The task >>
Take the line with "This screenshot has width=1425, height=590." and every line after it in the entries below, and set them down exactly, without any pictures.

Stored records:
------------------------

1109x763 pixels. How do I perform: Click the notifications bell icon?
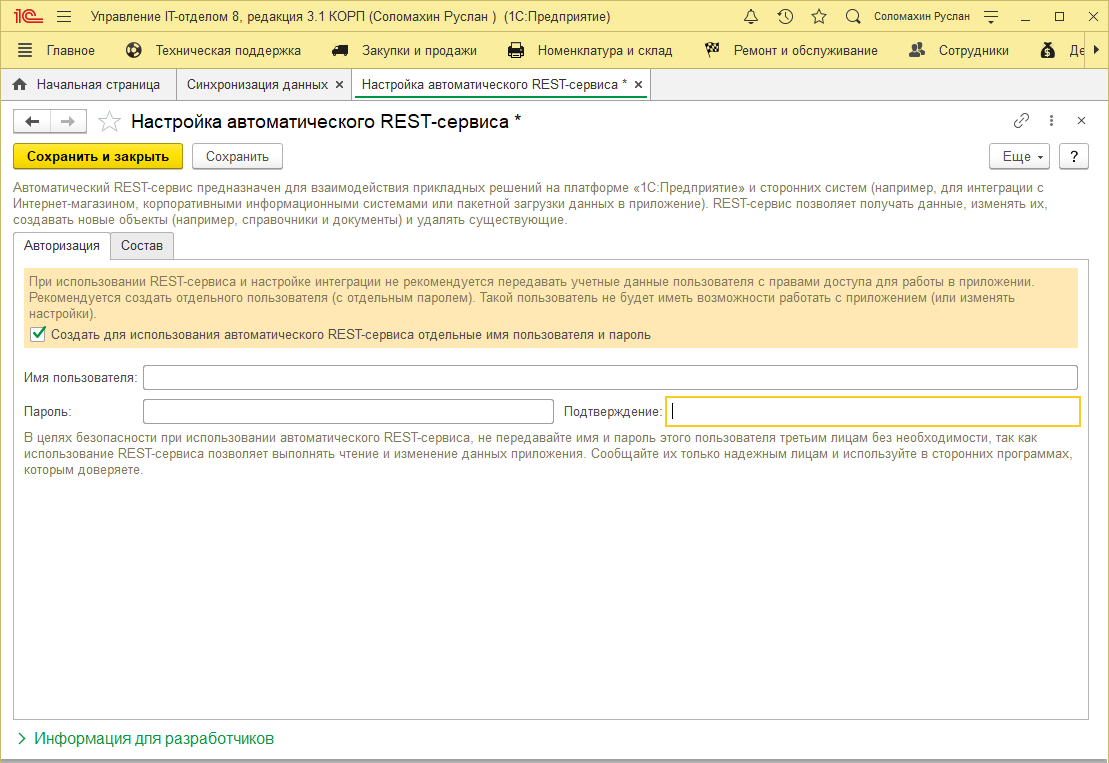click(x=751, y=17)
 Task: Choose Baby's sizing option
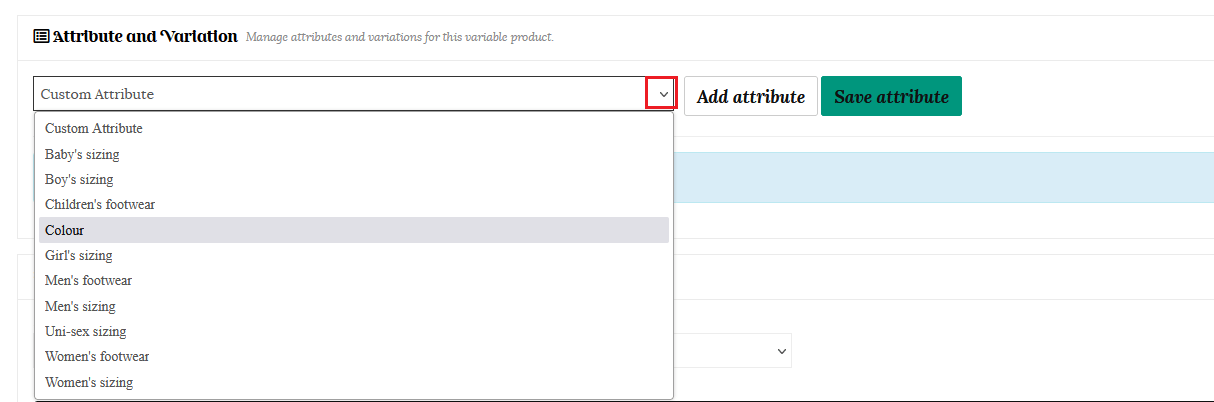[82, 154]
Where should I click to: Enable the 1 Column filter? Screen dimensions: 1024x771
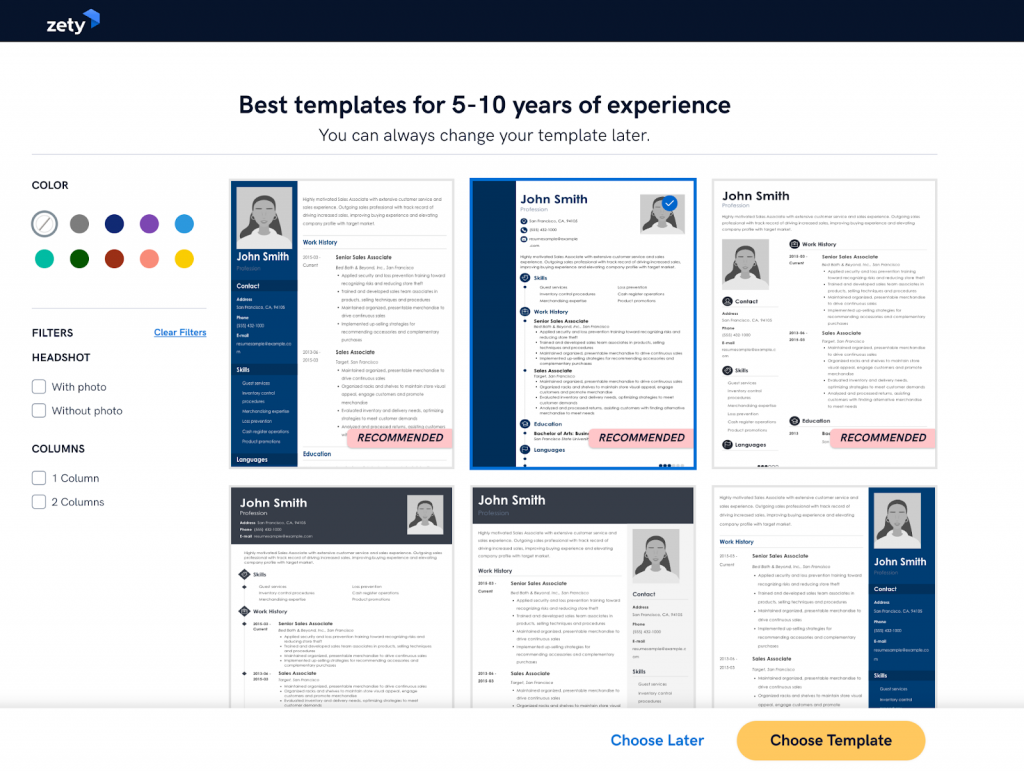coord(41,478)
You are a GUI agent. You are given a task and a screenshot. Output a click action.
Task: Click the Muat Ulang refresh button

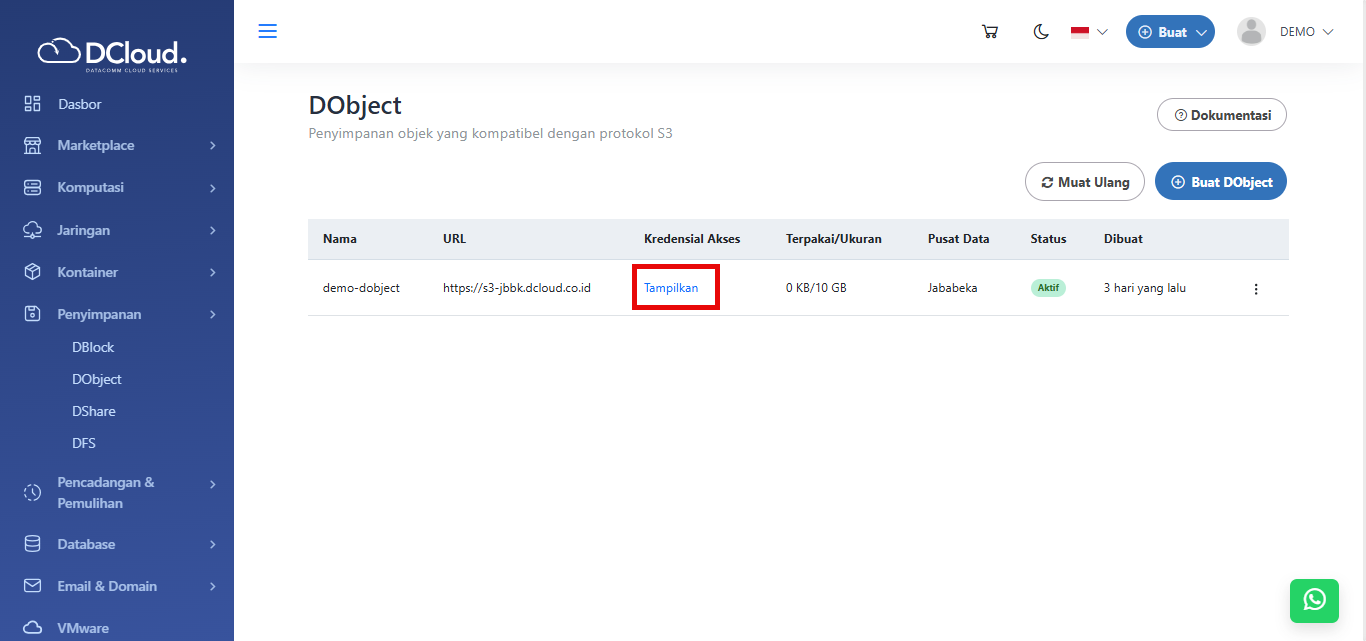pyautogui.click(x=1084, y=182)
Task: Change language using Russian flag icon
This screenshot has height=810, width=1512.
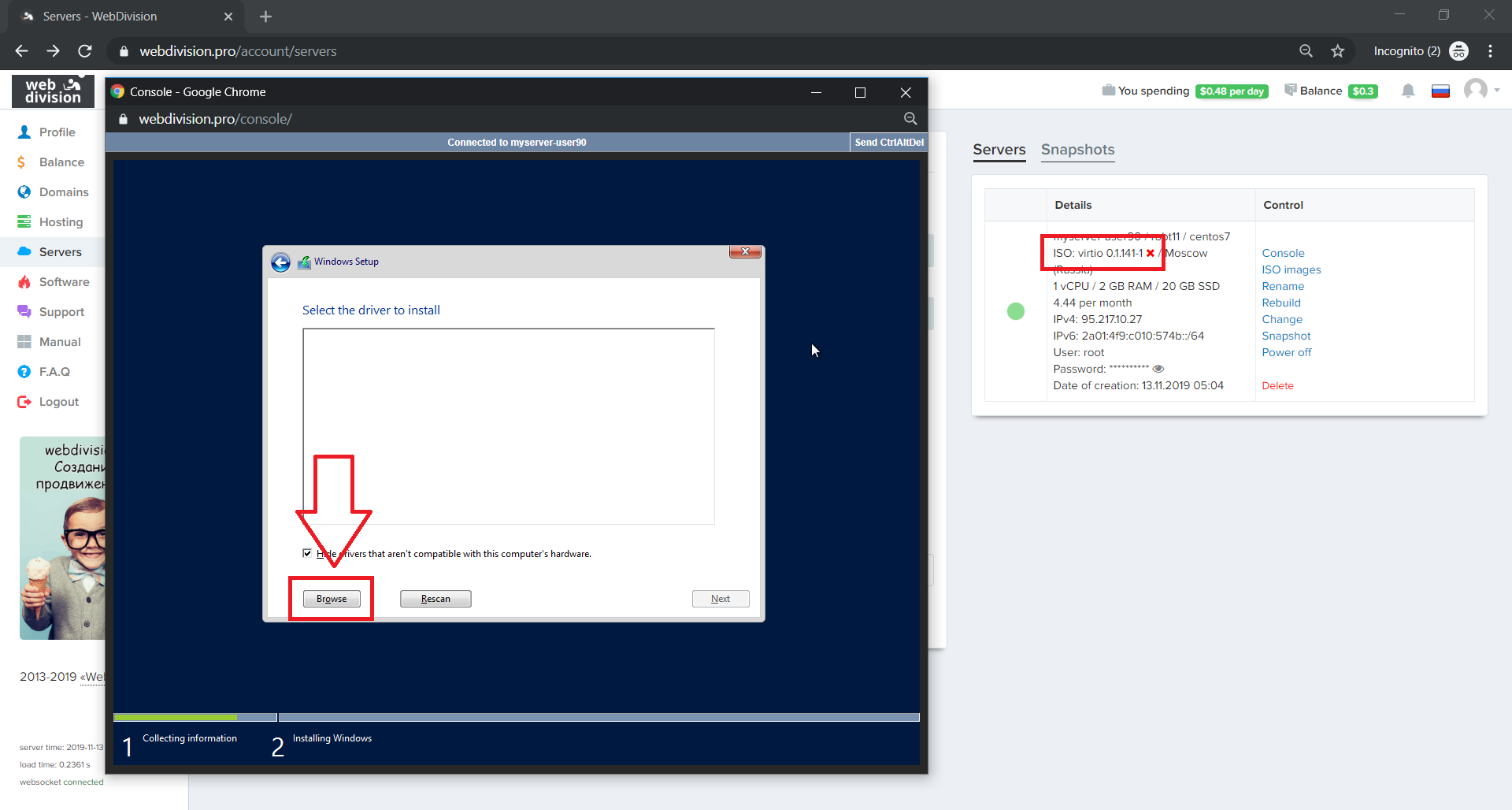Action: 1440,91
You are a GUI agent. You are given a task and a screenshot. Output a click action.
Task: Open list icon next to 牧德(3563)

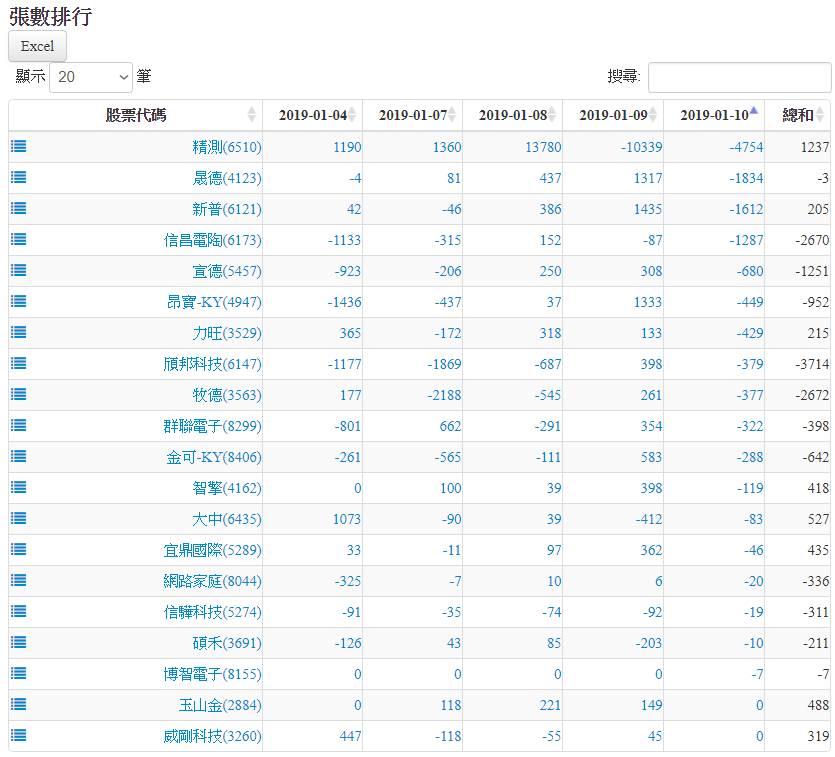(18, 394)
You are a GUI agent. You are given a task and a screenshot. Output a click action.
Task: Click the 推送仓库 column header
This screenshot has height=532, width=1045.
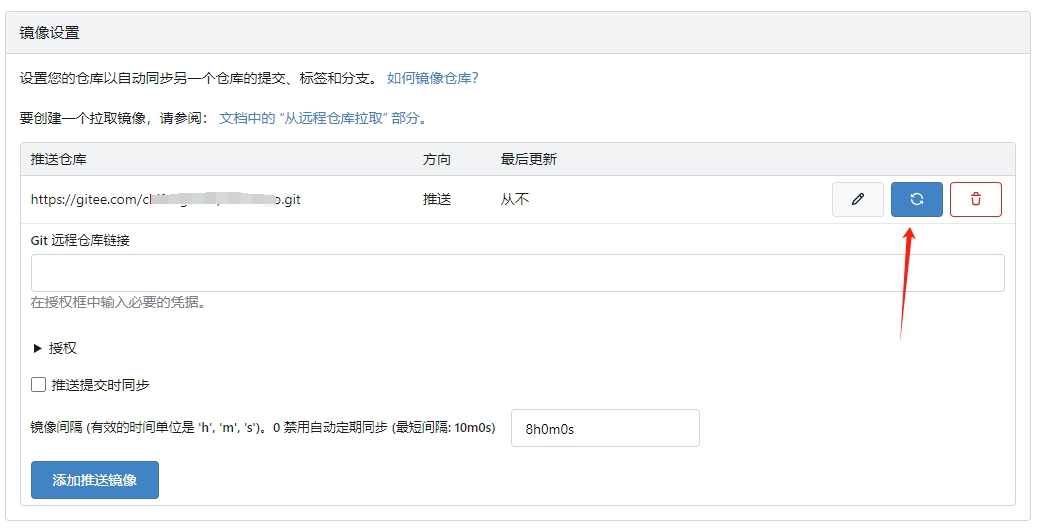pyautogui.click(x=59, y=159)
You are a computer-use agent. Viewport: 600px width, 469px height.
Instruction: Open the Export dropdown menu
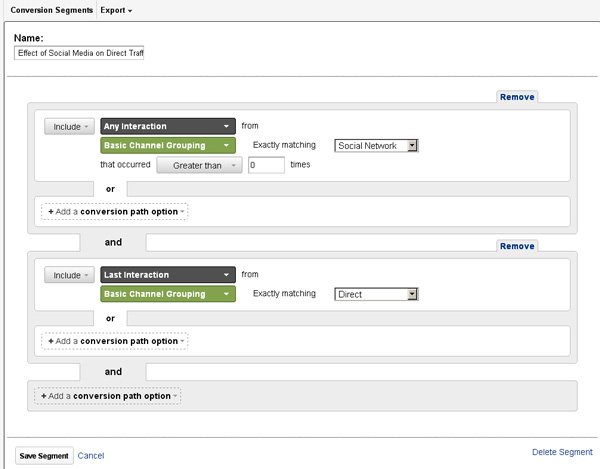116,10
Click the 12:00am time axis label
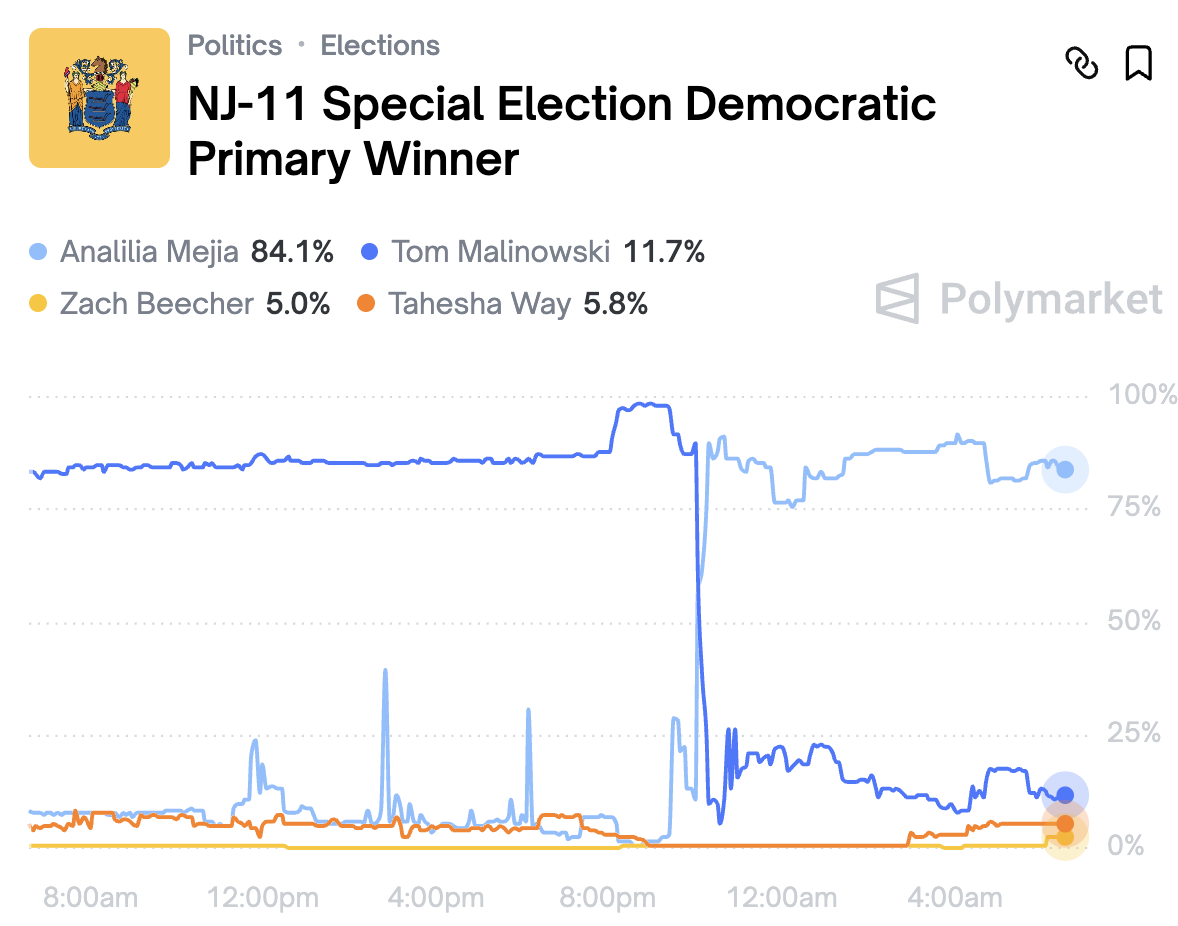Viewport: 1178px width, 926px height. pyautogui.click(x=783, y=898)
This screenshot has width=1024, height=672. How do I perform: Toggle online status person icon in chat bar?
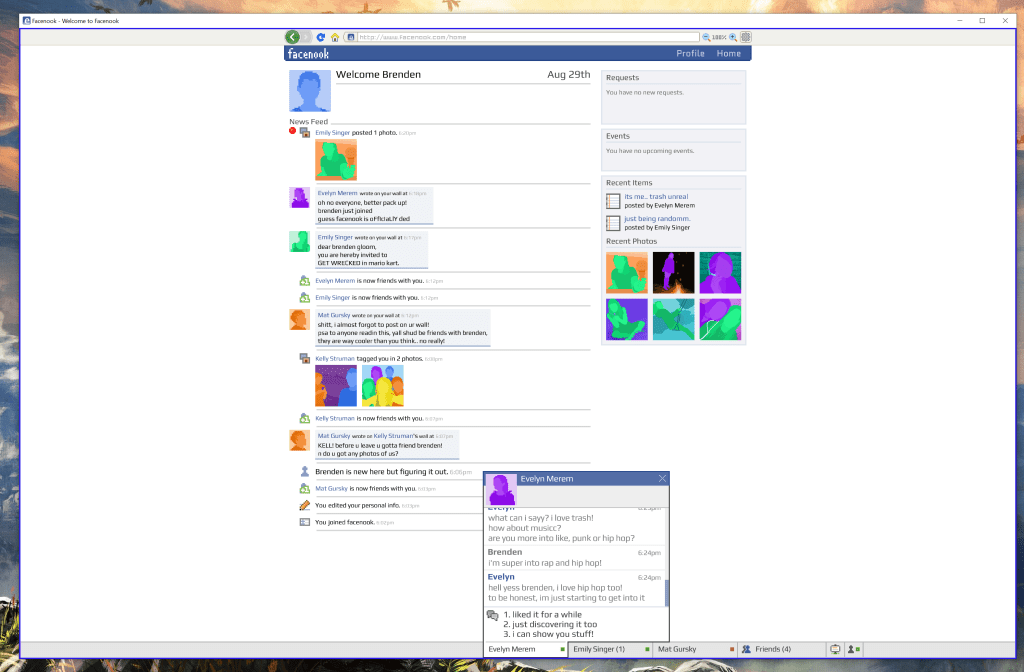click(853, 649)
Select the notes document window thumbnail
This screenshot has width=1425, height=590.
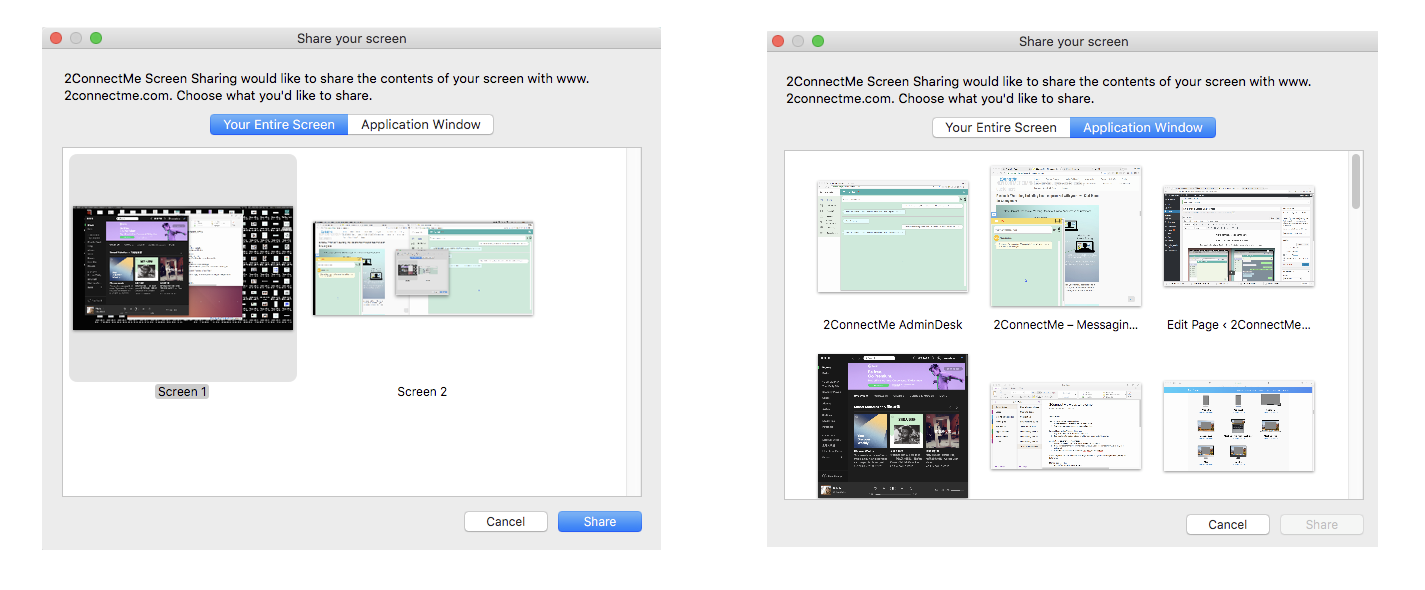1065,426
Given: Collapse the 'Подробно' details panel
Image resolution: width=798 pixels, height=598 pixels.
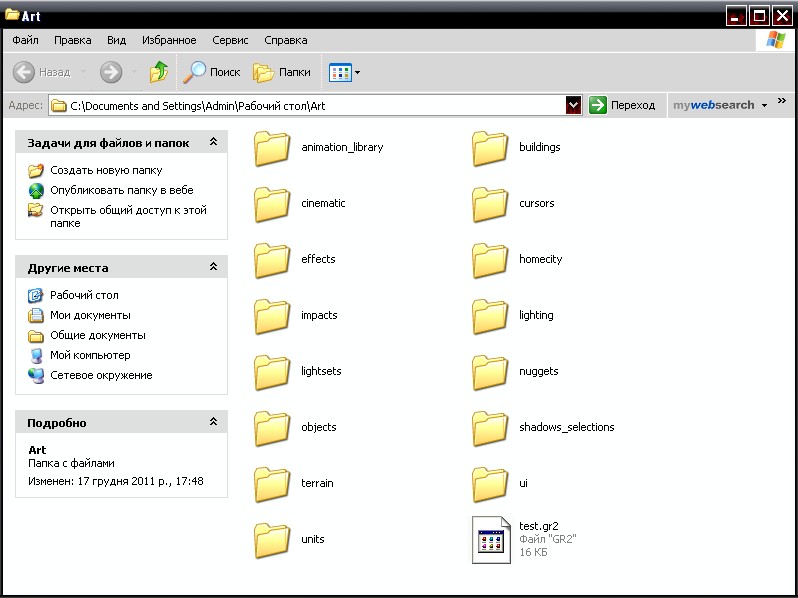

------------------------

Result for this exercise >>
This screenshot has width=1425, height=590.
1065,426
Given: Collapse the 'Подробно' details panel
Image resolution: width=798 pixels, height=598 pixels.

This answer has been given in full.